As you’re shopping, keep an estimated running tally in your mind. To help you do the math more easily, round up the number. For example, if the item costs TL 2.85, call it TL 3. If you want to be more precise, use the calculator function on your cell phone. If you find yourself going above your limit, you can choose to go ahead and purchase the item anyway and make it up later, or you can choose to do without the item.
Make a list and stick to it
I found that when you make a list (and stick to it), you are less likely to impulse shop and you are better able to remain on budget. The only time I buy something that I did not specifically set out to buy is when I discover an incredible sale. If imported bananas were suddenly marked down to TL 2 from the usual TL 4+, believe me, I would buy them whether they were on my list or not. When I used to come to the store without a list, I can’t tell you how many times I went to the supermarket for veggies and some milk or cheese and walked out of there with a basket full of items. Having a list keeps you on track with your spending goals.
Another shopping tip: Don’t shop when you are hungry. I’m not the first to say that, but it’s true. If you go to a store when you are hungry you are more likely to buy junk food and you’ll end up spending more money than you planned to. If you eat something before shopping, you’ll be more likely to stick to your list.
It’s a good idea to shop around so that you get the best quality product for the lowest possible price. There are three or four shops where I do all of my grocery shopping. At one place, they sell eggs, staples (bulgur, rice, flour) and dairy products at rock-bottom prices, another place has decent vegetables and the third place has a brand of products which has the lowest prices that I’ve found yet for items I use a lot like vinegar.

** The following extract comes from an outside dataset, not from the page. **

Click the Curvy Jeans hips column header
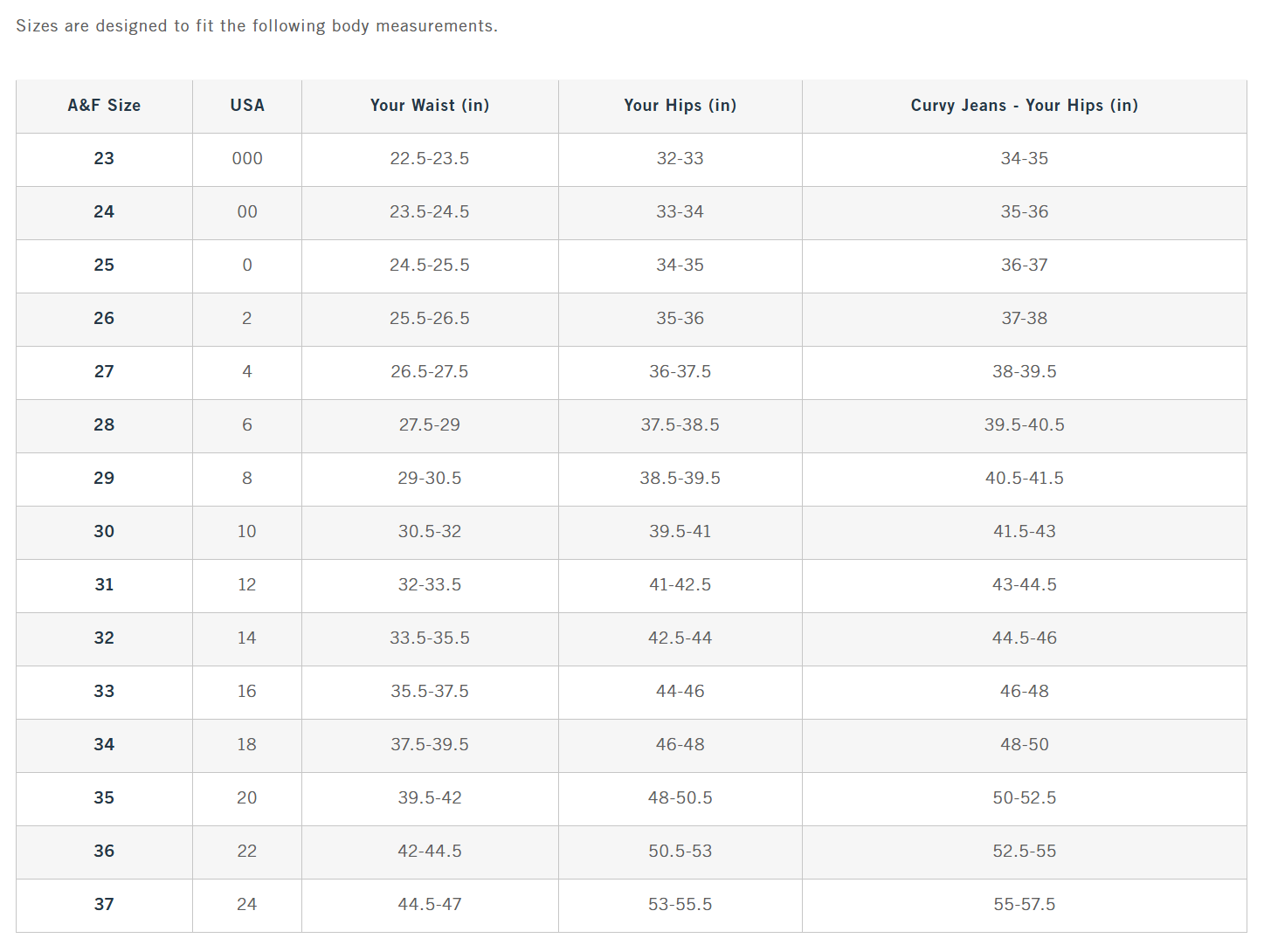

For nuts, baking soda, cocoa powder and dried fruits, I take a trip to Eminönü where I can find some sweet deals. It’s a good idea to browse from storefront to storefront to make sure you find the best price for what you are looking for. Always keep your eyes peeled for loss leaders -- items that are ridiculously priced to entice you into the store.
Know your cupboards
The other day I did a major spring cleaning and was amazed at how much food I had stored -- I had enough lentils (red and green), brown rice, bulgur, quinoa, oatmeal, cornstarch and bread crumbs to practically start my own restaurant. By reorganizing my cupboards and labeling everything clearly, I now know what I have on hand so I don’t rush out and buy more in a cooking emergency.
Take advantage of sales
How did I end up with so much in my cupboards? Well, most of it came from sales. When oatmeal dropped by nearly 50 kuruş a box, I bought a couple of boxes. When I found brown rice for TL 3 a kilo less than usual, I stocked up. The only caveat I would add about stocking up is that you can’t buy the stuff and forget about it. Otherwise you won’t be saving money in the long run.
Once a week I cook a couple of big batches of meals and/or soups so that I have quick and nutritious meals ready to go. I generally freeze them in portion-sized amounts. This is a great thing to have for after a long, hard day at the office when I don’t really feel like cooking. When I didn’t have the ready-made meals, I used to just order takeout and pay the price later when my credit card bill came.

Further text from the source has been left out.